─── Trecho do texto
Agora a gente pode dizer que a pandemia acabou: o evento será marcado quando os gambás saírem da toca, na próxima quarta-feira, depois de uma hibernação de mais de dois anos. Foi um período maior do que a invernada das marmotas, que chegam a durar até seis meses; mas como marmota não canta, desta vez valeu a pena esperar.
A Turma do Gambá se reúne há mais de três décadas e só teve a atividade interrompida durante a pandemia da covid-19 que deixou cada gambá em seu canto, mas não teve força para parar a música: as sessões passaram a ser via WhatsApp, com dezenas de gravações a cada quarta-feira.
O anúncio da volta da cantoria dos gambás foi feito por um dos marsupiais-chefes, Marco Aurélio, também via telefone, provocando uma enxurrada de manifestações efusivas pelo fim do isolamento, o que faz prever uma noite épica na Galeteria do Lago (ao lado do shopping Pier 21), a partir de 20 horas.
──────
─── Material fornecido
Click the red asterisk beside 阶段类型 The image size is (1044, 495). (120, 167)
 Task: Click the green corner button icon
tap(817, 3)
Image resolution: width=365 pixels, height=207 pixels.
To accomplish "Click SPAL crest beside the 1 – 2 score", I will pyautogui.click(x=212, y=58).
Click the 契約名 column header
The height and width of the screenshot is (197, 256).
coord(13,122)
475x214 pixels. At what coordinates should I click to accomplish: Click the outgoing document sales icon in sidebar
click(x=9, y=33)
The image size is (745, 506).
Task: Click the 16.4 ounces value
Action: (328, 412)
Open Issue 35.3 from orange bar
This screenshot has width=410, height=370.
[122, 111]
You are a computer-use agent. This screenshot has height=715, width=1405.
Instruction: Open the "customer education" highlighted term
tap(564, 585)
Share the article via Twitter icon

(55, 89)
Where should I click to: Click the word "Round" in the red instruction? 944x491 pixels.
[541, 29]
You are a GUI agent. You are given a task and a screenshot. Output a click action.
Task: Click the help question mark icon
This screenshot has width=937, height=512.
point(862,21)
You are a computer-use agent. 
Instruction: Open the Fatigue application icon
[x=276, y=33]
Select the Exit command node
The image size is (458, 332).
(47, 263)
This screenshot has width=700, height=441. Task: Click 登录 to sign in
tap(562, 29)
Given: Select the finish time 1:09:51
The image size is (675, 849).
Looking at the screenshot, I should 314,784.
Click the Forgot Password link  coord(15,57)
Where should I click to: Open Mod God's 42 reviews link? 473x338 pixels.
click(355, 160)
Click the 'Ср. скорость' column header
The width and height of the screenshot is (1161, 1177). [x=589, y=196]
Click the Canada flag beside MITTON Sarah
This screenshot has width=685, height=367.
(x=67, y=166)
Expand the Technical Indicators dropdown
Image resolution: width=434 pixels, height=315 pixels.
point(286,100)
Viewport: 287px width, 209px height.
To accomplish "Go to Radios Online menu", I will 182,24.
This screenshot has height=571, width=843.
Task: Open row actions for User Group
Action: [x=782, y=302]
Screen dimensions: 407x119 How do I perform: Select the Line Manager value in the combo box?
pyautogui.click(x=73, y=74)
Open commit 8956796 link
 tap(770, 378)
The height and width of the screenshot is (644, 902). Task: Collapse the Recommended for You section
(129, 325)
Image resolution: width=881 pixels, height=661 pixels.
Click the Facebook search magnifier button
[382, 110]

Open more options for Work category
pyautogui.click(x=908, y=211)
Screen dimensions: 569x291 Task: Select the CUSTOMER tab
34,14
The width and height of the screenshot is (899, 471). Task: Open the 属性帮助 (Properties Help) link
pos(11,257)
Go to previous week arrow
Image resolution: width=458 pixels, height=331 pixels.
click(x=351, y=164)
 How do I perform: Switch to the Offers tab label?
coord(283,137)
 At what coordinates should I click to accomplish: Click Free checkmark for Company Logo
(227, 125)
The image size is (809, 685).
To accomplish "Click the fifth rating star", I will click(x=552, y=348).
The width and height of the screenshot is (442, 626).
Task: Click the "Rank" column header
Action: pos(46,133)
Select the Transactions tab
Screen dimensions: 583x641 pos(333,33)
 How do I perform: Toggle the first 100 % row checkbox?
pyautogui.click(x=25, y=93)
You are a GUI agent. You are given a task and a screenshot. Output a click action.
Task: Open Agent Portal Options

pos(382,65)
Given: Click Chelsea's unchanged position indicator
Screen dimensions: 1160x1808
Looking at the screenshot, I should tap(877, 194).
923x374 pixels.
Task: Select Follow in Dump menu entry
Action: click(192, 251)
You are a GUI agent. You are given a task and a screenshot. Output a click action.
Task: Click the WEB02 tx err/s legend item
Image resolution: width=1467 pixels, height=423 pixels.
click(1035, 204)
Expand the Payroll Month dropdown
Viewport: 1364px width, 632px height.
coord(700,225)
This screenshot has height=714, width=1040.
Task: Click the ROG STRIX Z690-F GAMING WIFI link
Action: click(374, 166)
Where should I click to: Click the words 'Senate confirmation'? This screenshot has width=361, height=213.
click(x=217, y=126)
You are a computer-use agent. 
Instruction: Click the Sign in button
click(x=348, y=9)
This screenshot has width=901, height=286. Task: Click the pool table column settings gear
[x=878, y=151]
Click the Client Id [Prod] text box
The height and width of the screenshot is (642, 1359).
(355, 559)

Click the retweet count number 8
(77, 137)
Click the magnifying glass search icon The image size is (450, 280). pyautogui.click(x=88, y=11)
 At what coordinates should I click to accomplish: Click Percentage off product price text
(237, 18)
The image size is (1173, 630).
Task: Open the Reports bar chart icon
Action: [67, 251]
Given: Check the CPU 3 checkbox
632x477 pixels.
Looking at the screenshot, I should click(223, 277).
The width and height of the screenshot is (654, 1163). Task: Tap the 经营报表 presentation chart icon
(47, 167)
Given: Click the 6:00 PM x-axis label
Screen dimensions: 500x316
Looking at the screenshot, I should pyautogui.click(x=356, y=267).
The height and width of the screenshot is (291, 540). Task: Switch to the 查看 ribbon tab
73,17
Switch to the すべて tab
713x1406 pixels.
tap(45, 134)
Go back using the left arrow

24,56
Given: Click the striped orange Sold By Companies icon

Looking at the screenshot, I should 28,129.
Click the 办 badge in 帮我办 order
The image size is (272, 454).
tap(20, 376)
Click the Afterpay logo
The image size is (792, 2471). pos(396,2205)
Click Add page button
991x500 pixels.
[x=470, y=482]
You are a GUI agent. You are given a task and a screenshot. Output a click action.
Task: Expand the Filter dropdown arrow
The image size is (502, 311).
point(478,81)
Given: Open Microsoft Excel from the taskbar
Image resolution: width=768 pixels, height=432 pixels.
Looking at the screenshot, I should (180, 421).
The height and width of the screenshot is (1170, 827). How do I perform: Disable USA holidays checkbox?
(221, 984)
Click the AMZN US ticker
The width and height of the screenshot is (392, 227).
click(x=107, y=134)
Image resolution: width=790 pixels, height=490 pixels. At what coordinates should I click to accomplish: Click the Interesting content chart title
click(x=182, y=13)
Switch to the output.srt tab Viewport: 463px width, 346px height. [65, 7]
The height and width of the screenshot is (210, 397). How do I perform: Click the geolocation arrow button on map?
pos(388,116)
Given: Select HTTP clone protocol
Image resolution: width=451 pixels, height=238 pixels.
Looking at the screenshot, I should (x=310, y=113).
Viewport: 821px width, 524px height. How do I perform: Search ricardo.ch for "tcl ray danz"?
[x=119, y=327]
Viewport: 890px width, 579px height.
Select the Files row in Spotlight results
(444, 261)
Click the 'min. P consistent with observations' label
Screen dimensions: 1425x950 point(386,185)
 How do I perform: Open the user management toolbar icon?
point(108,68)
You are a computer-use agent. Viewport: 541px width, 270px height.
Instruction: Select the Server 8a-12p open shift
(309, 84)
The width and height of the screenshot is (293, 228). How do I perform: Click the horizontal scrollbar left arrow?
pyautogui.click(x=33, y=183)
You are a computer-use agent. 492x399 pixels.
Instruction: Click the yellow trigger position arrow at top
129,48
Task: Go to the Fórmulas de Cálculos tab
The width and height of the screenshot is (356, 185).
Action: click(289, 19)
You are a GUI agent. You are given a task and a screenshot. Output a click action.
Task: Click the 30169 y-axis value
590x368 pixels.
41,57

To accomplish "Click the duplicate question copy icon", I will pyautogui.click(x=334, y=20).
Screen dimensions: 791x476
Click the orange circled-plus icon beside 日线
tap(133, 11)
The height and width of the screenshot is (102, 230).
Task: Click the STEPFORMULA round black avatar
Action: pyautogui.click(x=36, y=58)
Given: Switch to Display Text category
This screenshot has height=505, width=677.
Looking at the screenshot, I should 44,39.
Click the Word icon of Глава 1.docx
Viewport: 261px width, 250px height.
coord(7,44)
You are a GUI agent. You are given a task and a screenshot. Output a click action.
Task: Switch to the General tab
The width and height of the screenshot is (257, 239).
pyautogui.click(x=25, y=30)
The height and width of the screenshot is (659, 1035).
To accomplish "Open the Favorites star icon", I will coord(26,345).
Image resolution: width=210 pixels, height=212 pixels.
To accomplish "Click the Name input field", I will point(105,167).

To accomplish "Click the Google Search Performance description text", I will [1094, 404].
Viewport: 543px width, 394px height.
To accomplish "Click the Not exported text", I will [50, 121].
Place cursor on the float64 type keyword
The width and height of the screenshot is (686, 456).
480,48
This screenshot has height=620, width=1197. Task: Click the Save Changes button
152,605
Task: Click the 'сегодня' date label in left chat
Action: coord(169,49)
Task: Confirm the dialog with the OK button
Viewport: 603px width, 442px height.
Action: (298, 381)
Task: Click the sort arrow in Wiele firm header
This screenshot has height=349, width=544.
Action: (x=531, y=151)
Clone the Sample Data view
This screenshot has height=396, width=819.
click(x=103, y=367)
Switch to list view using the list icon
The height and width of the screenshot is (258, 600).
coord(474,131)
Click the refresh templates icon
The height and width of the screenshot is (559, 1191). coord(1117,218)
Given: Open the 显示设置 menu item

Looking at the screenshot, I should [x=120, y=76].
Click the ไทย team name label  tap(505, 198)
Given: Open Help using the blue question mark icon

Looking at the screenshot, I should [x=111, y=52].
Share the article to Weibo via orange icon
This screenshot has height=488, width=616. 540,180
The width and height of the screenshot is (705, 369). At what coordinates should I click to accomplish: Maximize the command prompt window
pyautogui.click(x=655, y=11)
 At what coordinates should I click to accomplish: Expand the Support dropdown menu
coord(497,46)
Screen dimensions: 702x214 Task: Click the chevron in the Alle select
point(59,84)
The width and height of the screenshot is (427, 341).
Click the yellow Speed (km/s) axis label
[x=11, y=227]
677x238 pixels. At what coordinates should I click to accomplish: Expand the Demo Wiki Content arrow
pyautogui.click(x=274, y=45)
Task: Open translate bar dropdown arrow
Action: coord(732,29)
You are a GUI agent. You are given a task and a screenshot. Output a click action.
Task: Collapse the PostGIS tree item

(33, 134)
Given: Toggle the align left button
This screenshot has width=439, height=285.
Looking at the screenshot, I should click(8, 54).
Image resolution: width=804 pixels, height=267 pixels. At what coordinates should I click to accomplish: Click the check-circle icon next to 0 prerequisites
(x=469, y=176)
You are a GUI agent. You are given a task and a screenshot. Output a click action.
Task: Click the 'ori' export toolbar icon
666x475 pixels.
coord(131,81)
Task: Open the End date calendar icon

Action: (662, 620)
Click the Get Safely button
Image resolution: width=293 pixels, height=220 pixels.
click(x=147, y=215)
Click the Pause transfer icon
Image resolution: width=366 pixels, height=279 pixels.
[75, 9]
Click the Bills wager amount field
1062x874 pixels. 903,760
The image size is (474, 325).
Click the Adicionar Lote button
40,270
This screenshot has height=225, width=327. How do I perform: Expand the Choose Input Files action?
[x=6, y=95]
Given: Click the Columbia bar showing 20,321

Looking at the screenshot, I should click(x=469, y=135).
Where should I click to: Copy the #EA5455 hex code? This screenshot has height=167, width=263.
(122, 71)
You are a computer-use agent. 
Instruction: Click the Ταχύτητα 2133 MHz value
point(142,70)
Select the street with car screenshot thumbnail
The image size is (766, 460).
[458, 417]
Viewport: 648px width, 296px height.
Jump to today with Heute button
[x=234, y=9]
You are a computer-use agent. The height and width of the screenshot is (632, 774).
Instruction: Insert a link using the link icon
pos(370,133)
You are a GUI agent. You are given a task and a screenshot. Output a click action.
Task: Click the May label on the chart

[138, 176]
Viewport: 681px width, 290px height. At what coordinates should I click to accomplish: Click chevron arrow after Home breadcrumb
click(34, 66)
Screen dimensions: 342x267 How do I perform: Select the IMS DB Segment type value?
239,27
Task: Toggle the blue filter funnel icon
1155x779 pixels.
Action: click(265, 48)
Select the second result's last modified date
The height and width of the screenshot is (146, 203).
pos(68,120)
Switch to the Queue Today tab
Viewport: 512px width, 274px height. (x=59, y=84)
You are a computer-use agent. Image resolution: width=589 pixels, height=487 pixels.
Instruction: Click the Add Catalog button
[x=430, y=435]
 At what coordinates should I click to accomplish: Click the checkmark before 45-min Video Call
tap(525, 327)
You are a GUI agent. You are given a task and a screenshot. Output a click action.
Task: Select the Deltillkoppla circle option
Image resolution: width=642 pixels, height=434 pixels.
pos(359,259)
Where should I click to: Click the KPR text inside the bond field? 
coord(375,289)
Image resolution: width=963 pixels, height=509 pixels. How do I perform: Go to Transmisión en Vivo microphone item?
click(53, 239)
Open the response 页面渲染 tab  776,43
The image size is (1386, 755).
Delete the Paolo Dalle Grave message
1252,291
──────
Tarefas a realizar —
(A) Segundo o texto sobre a Turma do Gambá, quem anunciou a volta da cantoria?
(B) Transcreva, do texto sobre a Turma do Gambá, o trecho compreendido entre "Agora a gente" e "a cada quarta-feira.", inclusive.
Para responder, utilize exclusivamente o texto.

Respostas por tarefa —
(A) Marco Aurélio, um dos marsupiais-chefes, fez o anúncio.

(B)
Agora a gente pode dizer que a pandemia acabou: o evento será marcado quando os gambás saírem da toca, na próxima quarta-feira, depois de uma hibernação de mais de dois anos. Foi um período maior do que a invernada das marmotas, que chegam a durar até seis meses; mas como marmota não canta, desta vez valeu a pena esperar.
A Turma do Gambá se reúne há mais de três décadas e só teve a atividade interrompida durante a pandemia da covid-19 que deixou cada gambá em seu canto, mas não teve força para parar a música: as sessões passaram a ser via WhatsApp, com dezenas de gravações a cada quarta-feira.